In the beginning, God created Heaven and Earth. For what it's worth, I think that He might've created Dua Lipa's live set first.
To anyone who had encountered her work in the 18 protracted months between amorous entrance ‘New Love’ and the release of her debut album, it wasn’t particularly hard to fathom Dua Lipa as a bonafide pop superstar just simmering gently before something truly massive. Eventually, it was the seventh single properly pushed from the record that proved to be said something – over the summer, the defiant breakup recovery jam ‘New Rules’ turned her from a perennial hope to one of the top ten most-streamed artists on the planet.
Thus, in the grand scheme of what is now almost certain to come, her autumn schedule feels like a bizarrely quaint juncture. Less than a week on from trying on arena life for size with Bruno Mars in North America, The Self-Titled Tour – which will now stretch to venues like Alexandra Palace and Birmingham’s Genting Arena in the spring after some exotic stadium dates in Coldplay’s company – kicked off earlier this month, including a chilly Friday night in an art deco Bournemouth hall nestled amongst a gaggle of fast food outlets.
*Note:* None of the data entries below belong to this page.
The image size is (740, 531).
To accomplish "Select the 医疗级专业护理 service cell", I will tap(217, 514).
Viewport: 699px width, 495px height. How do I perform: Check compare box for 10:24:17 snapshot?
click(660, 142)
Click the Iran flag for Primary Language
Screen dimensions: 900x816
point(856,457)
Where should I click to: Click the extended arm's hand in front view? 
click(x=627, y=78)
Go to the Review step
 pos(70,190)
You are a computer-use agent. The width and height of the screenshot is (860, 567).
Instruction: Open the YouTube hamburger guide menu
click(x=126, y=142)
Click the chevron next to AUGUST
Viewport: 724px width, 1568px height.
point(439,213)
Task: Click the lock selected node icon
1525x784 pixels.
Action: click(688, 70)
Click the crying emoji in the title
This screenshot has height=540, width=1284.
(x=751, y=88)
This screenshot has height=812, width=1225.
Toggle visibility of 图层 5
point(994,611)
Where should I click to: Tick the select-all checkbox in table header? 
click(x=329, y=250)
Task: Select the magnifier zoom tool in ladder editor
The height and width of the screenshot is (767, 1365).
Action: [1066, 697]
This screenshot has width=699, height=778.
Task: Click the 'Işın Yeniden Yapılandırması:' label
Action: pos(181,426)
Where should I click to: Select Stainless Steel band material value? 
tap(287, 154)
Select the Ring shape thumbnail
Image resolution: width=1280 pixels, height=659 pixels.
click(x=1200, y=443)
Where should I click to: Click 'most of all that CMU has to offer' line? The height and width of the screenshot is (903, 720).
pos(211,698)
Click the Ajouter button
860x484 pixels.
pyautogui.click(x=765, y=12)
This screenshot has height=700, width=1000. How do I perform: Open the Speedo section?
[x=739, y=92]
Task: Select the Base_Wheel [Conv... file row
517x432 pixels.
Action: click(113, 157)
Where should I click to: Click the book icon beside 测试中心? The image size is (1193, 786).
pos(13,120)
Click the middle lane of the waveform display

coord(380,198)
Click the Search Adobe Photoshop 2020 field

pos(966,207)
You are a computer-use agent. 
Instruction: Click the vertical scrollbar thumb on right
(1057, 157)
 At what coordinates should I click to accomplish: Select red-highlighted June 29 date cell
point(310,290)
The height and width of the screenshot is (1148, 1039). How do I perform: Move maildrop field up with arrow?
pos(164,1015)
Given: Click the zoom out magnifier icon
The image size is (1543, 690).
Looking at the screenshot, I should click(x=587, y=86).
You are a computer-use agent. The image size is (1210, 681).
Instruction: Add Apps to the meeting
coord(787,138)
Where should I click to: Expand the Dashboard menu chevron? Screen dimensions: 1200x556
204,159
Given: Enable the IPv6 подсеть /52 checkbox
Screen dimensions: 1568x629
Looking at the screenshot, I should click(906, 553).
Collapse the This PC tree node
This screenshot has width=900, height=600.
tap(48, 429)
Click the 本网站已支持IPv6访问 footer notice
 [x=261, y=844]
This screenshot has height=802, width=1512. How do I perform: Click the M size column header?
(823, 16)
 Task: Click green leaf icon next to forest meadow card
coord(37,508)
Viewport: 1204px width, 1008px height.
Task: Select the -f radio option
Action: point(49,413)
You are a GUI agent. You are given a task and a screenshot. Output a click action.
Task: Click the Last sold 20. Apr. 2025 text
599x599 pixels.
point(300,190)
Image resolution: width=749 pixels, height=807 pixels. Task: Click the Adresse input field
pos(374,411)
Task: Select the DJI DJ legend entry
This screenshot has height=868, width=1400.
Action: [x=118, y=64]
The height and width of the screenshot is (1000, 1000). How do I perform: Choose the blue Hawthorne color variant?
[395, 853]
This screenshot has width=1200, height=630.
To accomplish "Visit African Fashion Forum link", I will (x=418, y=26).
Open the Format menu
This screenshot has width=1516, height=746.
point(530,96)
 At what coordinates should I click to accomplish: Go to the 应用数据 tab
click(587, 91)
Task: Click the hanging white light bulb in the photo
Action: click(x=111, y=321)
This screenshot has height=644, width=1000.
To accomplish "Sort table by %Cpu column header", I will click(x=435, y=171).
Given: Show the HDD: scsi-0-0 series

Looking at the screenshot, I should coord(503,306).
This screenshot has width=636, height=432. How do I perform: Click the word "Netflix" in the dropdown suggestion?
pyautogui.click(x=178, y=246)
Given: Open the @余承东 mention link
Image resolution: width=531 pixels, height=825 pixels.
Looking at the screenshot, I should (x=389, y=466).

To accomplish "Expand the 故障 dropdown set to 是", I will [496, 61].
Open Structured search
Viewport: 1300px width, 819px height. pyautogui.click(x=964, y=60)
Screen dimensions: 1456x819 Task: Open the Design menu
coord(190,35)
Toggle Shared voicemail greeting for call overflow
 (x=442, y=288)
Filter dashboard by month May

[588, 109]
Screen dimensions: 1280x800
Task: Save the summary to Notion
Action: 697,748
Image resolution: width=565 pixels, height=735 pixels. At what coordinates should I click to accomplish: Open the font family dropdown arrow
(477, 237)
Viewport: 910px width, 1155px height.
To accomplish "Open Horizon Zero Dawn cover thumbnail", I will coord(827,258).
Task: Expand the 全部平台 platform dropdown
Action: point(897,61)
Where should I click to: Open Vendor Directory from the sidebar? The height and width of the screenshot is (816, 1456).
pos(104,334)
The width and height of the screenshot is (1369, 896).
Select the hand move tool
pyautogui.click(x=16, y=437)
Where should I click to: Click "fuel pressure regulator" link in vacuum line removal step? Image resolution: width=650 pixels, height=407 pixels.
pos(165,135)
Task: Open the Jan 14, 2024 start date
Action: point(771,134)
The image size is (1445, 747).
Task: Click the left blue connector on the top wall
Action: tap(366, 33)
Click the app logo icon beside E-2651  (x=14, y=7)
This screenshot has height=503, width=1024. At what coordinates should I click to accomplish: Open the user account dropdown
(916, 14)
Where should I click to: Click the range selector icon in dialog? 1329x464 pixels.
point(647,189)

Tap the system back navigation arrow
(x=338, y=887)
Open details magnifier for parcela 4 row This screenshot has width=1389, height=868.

Taking the stage with a three-piece band in the shadows whilst the pan chimes of ‘Hotter Than Hell’ emerged from what felt like a scarlet-washed sonic tribute to 2001: A Space Odyssey, it took a very brief moment – around five words, to be precise – for Lipa to properly find her voice for the evening. Bounding across the stage for an opening compendium that also featured contagious deluxe bonus slice ‘Dreams’ and her party-starting hook from Sean Paul’s ‘No Lie’ introduced her with the sort of energy that even the most casual of observers will, by now, be very accustomed to. Even during less conspicuous album material, there was still a healthy echo emanating from the audience, naturally building to a giddy euphoria around encore cuts ‘Be The One’ and ‘New Rules.’
Sans Miguel, ‘Lost In Your Light’ offered the first opportunity for Lipa to properly perform without a current of tropical glee dragging her away from the comfort of the mic stand. With songs from Dua Lipa ranging from biblical pleas for forgiveness (‘Genesis’) to songs about exes that have 1,800 people pouring their resentment through the outstretched middle fingers parading around the stage (‘IDGAF’), there is plenty of variety within for her impossibly rich vocal to recite, and when the tempo dropped was when the performance lifted from coruscating pop to a realm of sheer bliss.
Peering beyond the hits through her YouTube archives unveils marvellous covers of Etta James and Amy Winehouse (as well as more contemporary and equally rational takes on Sam Smith and Young Thug), and, although there is nothing in the current setlist with quite the same delectable vintage warmth, the mid-set toned-down likes of ‘Thinking ’Bout You’ and the crowd-illuminated ‘New Love’ certainly come closest. From storming toplines on eye-wateringly huge dance tracks (‘Scared To Be Lonely’) to intimate bedroom session-style longing confessionals with just a guitar for company, an evening in Dua Lipa’s beguiling presence is one of today’s greatest treats.